Il punto principale che Italia. mette a fuoco è il momento dell’applicazione del principio o della legge e ci si deve chiedere se il principio o la legge applicata debbano essere interpretati secondo i criteri del principio o della legge di origine o se invece debbano essere interpretati secondo i criteri interpretativi delle leggi al cui livello il principio o la legge disapplicata si collocano. Ne consegue un problema nuovo che deve essere risolto non con i criteri della connessione delle parole ma delle norme con una necessaria espressione attraverso i criteri dell’interpretazione sistematica.
Vittorio Italia come sempre si muove con disinvoltura lessicale per rammentarci costantemente che il vuoto normativo è una condizione patologica e pericolosa dell’ordinamento nel quale, per dirla con Flaiano, oggi si può essere rivoluzionari solo applicando le leggi. E’ chiaro dunque – evidenzia il giurista – che di fronte alle moderne e numerose situazioni di disordine e di confusione legislativa e di attività, la disapplicazione può costituire una positiva tendenza verso la giustizia, quasi un contrappasso moderno di fronte alle imprecisioni legislative ed alle ingiustizie che lo stesso Flaiano avrebbe definito il tragico rischio che la vita diventi un esercizio burocratico per mettere fine ai tormenti interpretativi.
L’autore dunque – con la chiarezza espositiva che rende leggero ogni suo scritto, compresi quelli che hanno per oggetto tematiche giuridiche più ostiche – prende per mano il lettore e lo conduce verso la comprensione anche di questa disciplina.
E da questa agevole comprensione ne deriva che la disapplicazione della legge è un itinerario che consente di pervenire, come se si fosse attratti da una forza di gravità, a quell’equilibrio che è l’elemento di base della certezza e della giustizia.
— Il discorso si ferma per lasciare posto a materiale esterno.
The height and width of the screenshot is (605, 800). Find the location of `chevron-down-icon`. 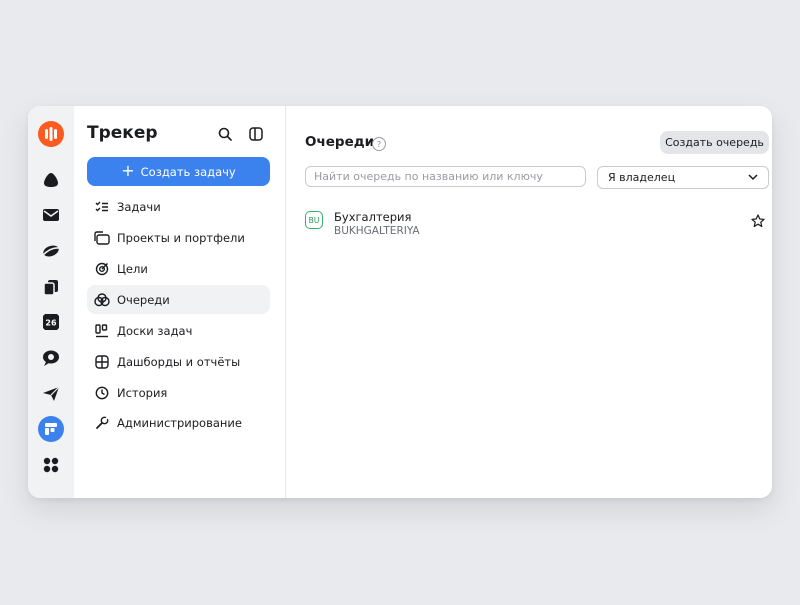

chevron-down-icon is located at coordinates (753, 178).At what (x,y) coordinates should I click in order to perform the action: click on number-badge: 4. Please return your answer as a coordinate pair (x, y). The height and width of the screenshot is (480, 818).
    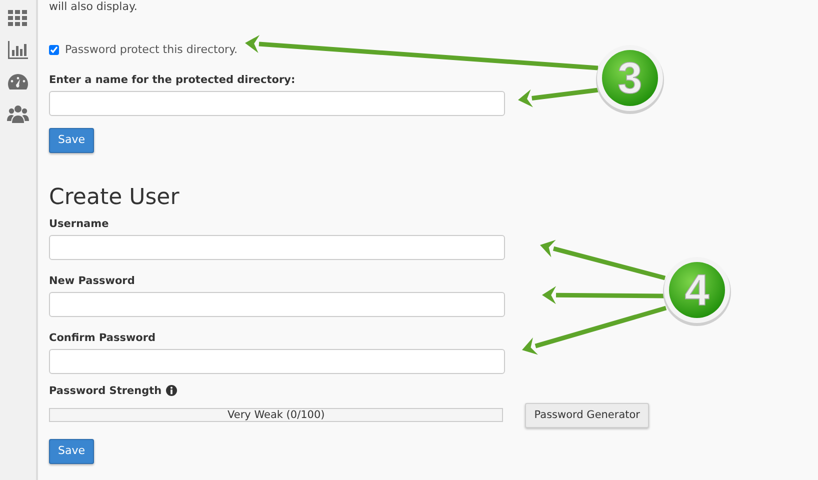
    Looking at the image, I should click on (697, 292). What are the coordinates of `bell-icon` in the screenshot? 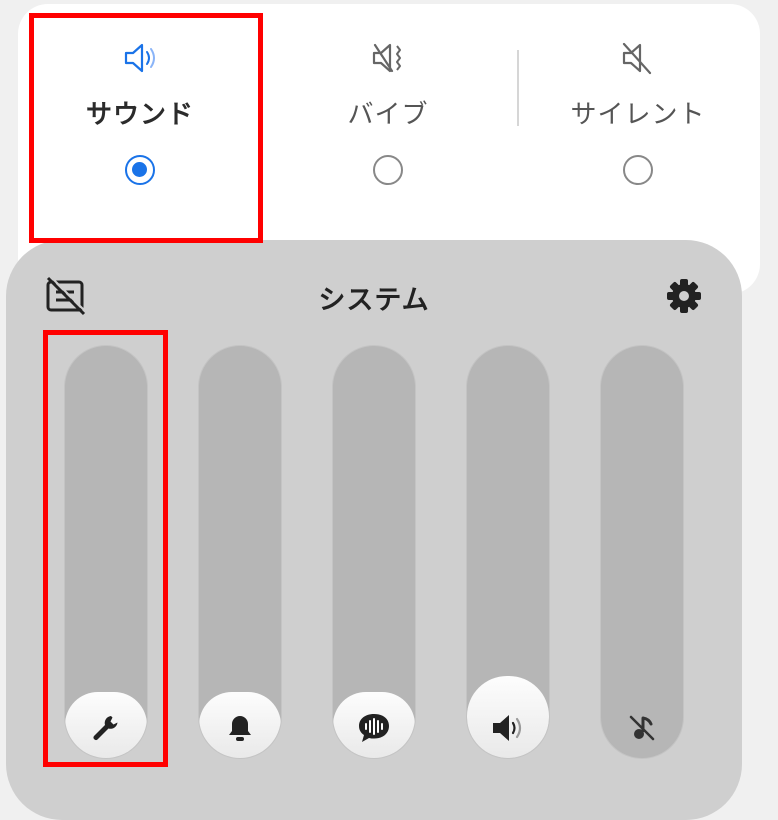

La disapplicazione delle leggi, nel duplice momento della disapplicazione e dell’applicazione rammenta le metamorfosi che esistono in natura (dal bruco alla farfalla) dove viene abbandonato (si direbbe disapplicato) il precedente involucro non più adatto a reggere la vita, e si assume (e viene applicata) una nuova forma, un elemento nuovo e diverso, che consente di proseguire la vita in forme e momenti nuovi.
Forme e momenti nuovi sempre presenti in ciascun libro dell’insigne giurista che sono dei tasselli importanti non solo per la cultura giuridica ma anche per la cultura generale, per la capacità di innovare e di restituire la bellezza del diritto e delle argomentazioni che ne arricchiscono il sostanziale contenuto.